古本屋で偶然見つけられた、ある古文書。
それは、武士の手で緻密に綴られた〈家計簿〉たっだ。
日々の買い物、親戚付き合い、子供の養育、冠婚葬祭------。

 鮮やかによみがえる下級武士の暮らしぶり。幕末から明治へ、世の中の秩序も価値観も大きく変わっていく時代の中、刀ではなくそろばんを持ち、算用者(会計係)として加賀藩・前田家に仕えた猪山家。どんな困難にあおうとも、家族でしっかりと支えあい、家業であるそろばんで生き抜いていく一家の歴史は、先行きの見えない現状を生きる私たちへ(生きるヒント)を教えてくれる。

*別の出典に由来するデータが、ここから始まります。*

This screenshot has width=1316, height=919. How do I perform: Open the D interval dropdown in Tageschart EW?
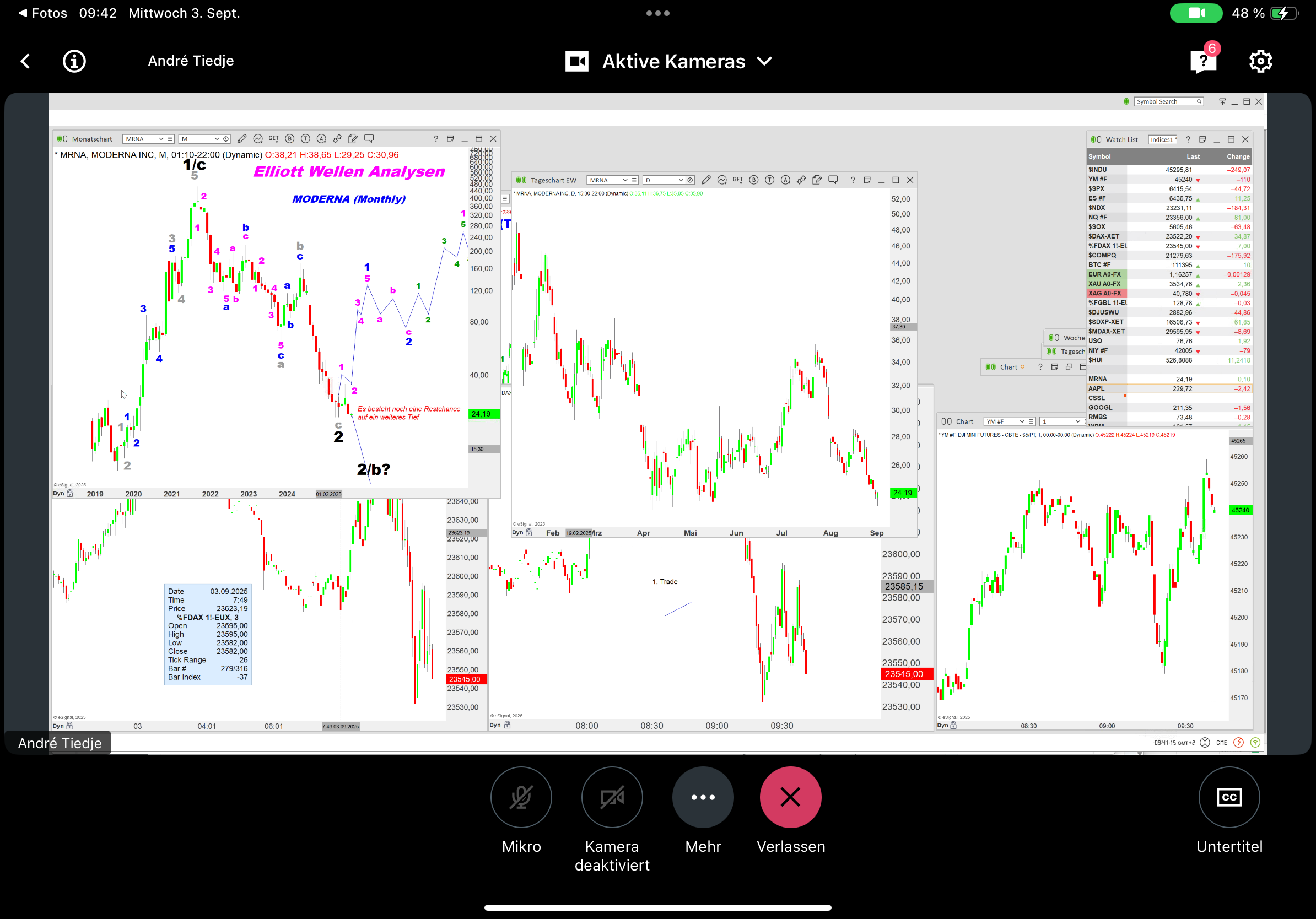pos(681,180)
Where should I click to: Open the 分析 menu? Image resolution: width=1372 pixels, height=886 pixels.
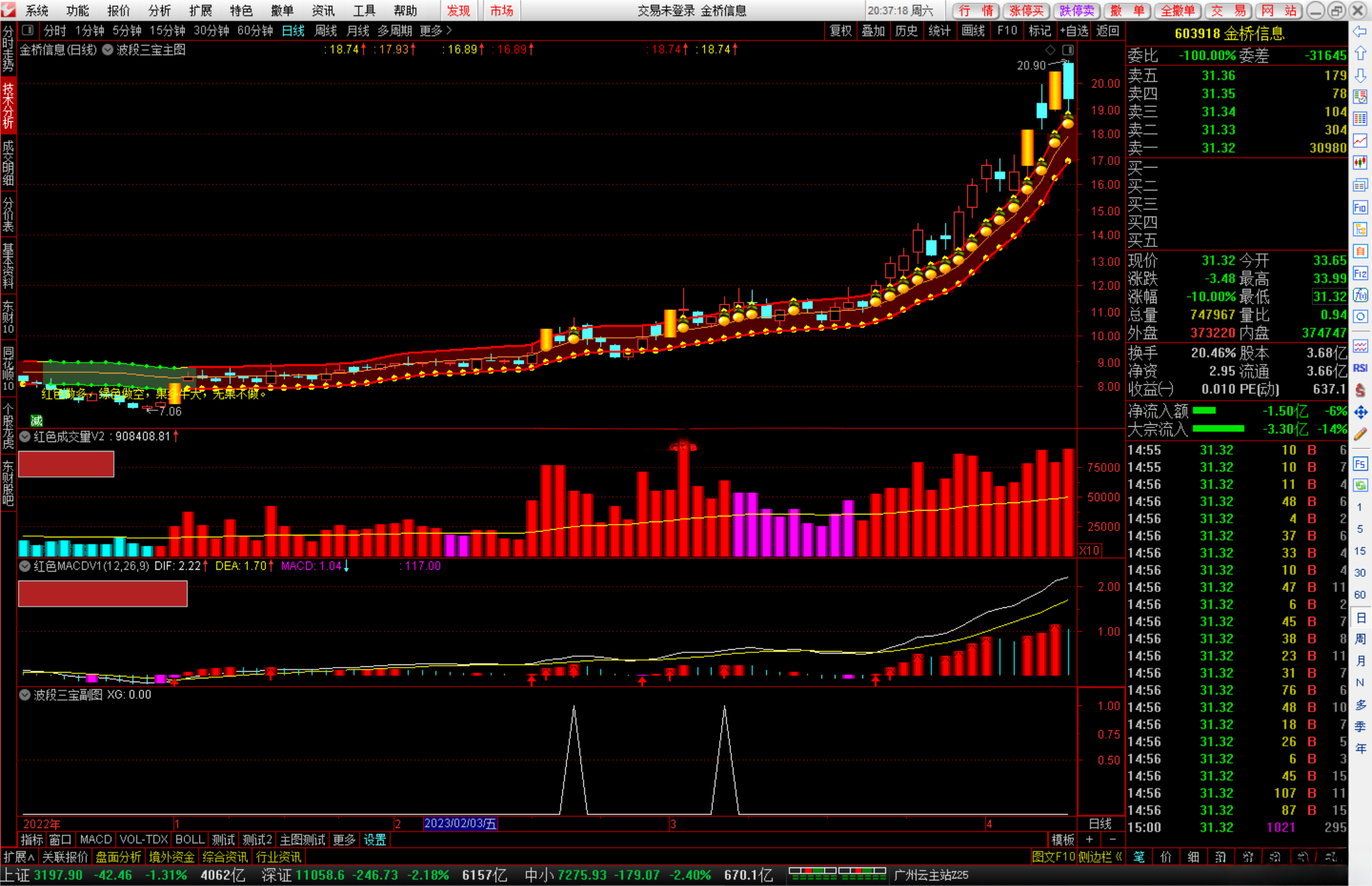[x=159, y=11]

 原作は、国史研究史上、はじめて発見された武士の家計簿「金沢藩士猪山家古文書」から幕末の武士の生活を生き生きと読み解いた磯田道史『武士の家計簿---「加賀藩御算用者」の幕末維新』(新潮新書刊)。監督は常に時代をさまざまな角度から切り取り、多様な家族を描いてきた森田芳光(『家族ゲーム』『阿修羅のごとく』)。
 そして見栄や健前を捨て実直に生きる主人公・猪山直之にNHK大河ドラマ「篤姫」の魅力的な家定役で話題をさらった堺雅人。直之を支える献身的な妻・お駒に「功名が辻」の武将・山内一豊の賢妻・千代役で、芯の強い女性を見事に演じた、実力派女優の仲間由紀恵。
 正月を飾るにふさわしい豪華キャストが勢ぞろいした。

本当の豊かさを教えてくれる、温かな感動作が誕生する。